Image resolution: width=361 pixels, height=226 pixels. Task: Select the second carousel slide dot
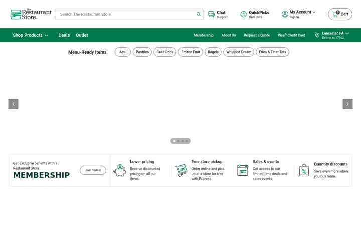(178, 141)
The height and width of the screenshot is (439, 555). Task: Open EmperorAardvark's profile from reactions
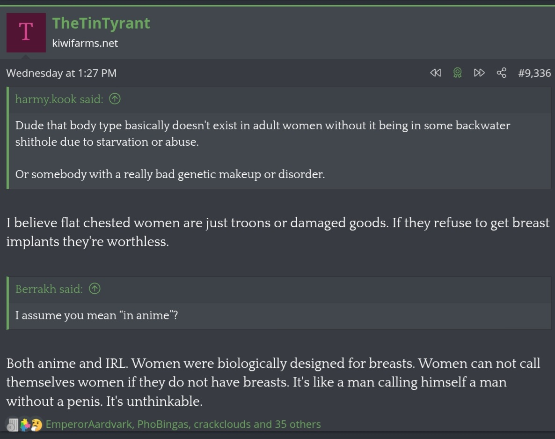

---

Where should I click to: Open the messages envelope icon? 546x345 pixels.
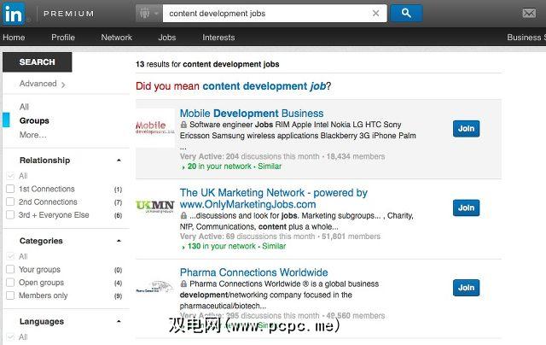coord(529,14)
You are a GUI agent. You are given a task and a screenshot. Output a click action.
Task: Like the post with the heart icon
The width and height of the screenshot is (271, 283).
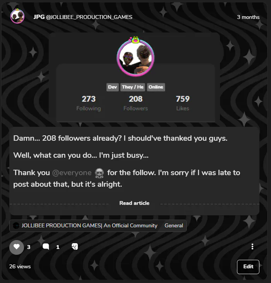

Description of the task >>
Using the entries above, return exactly the lines from the line with "Task: Like the post with the heart icon" to the line with "The width and", counting both of those lines.

Output of the exercise >>
Task: Like the post with the heart icon
The width and height of the screenshot is (271, 283).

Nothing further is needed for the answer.